The USD/TRY pair retreated slightly in the overnight session as investors waited for the latest interest rate decision by the Turkish Central Bank. The pair declined to 13.25, which is slightly below this week’s high of 13.68.
The Central Bank of the Republic of Turkey (CBRT) will conclude its two-day meeting later today. Analysts expect that the bank will leave its main interest rate at about 14%. It will also leave the overnight borrowing and lending rates unchanged at 12.50% and 15.50%, respectively.
Still, analysts will be watching at the what the bank will say about monetary policy and its future policy. Most importantly, they will focus on whether the central bank will point to more cuts later this year.
The CBRT decision comes a day after the CBRT announced a major $5 billion currency swap with the United Arab Emirates (UAE). In a statement, the UAE central bank governor said that the agreement reflects on the desire to enhance the bilateral cooperation between the two countries.
Still, the biggest challenge for Turkey and other emerging market economies is the Federal Reserve. The Fed has committed to hike interest rates this year. Therefore, higher US rates means that countries will have to pay more to service their dollar debt.

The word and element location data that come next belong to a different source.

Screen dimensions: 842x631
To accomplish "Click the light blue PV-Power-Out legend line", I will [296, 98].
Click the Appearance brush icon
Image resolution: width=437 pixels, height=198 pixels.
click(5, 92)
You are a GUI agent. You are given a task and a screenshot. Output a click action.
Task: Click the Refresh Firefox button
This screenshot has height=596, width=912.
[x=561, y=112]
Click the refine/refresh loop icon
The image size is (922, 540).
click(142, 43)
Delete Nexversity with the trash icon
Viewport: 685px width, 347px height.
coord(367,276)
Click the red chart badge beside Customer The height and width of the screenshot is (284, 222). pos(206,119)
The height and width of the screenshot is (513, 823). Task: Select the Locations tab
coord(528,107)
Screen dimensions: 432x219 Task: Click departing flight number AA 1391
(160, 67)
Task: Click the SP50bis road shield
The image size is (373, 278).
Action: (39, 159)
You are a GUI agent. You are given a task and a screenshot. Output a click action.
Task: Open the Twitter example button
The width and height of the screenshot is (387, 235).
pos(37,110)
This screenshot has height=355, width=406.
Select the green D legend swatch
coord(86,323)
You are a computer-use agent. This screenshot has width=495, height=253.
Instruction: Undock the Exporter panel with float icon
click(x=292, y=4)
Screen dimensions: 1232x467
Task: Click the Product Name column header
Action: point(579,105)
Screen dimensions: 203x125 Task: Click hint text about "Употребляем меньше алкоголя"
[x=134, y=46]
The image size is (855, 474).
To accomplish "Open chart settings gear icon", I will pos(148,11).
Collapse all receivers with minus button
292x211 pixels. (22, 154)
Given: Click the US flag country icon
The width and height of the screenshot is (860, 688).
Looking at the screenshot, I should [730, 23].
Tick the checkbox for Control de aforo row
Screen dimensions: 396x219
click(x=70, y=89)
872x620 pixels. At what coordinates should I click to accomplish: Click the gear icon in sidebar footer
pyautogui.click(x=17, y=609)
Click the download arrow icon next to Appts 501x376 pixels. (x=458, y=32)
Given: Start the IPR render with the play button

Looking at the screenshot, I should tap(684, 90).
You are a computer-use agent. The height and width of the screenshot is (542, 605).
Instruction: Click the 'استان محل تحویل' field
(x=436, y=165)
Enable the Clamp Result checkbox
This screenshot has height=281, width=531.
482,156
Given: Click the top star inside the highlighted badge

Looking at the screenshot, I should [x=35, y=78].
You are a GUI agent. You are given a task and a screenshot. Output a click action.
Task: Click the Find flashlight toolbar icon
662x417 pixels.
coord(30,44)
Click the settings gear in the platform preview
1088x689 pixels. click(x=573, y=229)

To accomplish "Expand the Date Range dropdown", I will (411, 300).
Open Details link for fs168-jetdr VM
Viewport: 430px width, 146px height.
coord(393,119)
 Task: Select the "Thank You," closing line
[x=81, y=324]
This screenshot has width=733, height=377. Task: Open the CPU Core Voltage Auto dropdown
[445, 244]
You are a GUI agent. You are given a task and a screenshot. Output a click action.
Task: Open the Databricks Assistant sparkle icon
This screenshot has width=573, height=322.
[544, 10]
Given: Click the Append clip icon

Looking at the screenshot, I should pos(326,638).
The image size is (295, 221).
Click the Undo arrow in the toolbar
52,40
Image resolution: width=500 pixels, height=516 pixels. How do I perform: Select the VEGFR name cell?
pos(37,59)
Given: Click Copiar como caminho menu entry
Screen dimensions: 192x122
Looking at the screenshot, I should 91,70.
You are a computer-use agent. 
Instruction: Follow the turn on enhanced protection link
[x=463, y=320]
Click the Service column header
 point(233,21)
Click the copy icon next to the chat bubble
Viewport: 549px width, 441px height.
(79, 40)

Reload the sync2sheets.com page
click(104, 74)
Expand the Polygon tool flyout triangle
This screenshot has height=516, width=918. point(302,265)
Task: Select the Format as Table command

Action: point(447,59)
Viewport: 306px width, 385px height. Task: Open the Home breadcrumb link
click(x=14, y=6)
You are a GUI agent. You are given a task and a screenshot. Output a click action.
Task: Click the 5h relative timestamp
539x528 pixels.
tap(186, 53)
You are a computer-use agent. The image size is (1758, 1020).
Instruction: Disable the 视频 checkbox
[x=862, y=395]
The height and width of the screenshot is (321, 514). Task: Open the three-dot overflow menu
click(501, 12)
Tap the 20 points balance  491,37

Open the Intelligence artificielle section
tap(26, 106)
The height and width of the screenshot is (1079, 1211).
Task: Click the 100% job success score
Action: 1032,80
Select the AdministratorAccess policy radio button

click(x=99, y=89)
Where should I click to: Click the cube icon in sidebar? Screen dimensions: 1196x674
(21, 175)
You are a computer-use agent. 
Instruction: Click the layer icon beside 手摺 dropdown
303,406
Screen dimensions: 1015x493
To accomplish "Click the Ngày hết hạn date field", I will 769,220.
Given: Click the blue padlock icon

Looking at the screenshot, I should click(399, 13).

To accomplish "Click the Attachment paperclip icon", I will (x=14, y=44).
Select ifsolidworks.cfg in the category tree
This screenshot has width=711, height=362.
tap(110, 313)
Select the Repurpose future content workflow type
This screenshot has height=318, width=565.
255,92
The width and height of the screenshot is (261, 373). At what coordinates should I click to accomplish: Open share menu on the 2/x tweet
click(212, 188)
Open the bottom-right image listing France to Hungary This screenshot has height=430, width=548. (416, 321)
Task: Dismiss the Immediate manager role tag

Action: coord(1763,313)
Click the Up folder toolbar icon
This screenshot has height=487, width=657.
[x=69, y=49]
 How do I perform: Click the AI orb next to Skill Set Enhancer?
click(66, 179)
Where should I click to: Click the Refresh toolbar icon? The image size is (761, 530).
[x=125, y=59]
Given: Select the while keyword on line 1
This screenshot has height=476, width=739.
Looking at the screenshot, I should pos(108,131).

USD/TRY technical analysis
The four-hour chart shows that the USD/TRY pair has been in a tight range in the past few weeks. As a result, the pair is hovering along the 25-period and 50-period moving average. The Average True Range (ATR) has also dropped to the lowest level since November 18 last year.
It has also formed a triangle pattern. This means that the pair will likely have a breakout after the CBRT decision. The key levels to watch will be at the support and resistance points at 12.50 and 14.0.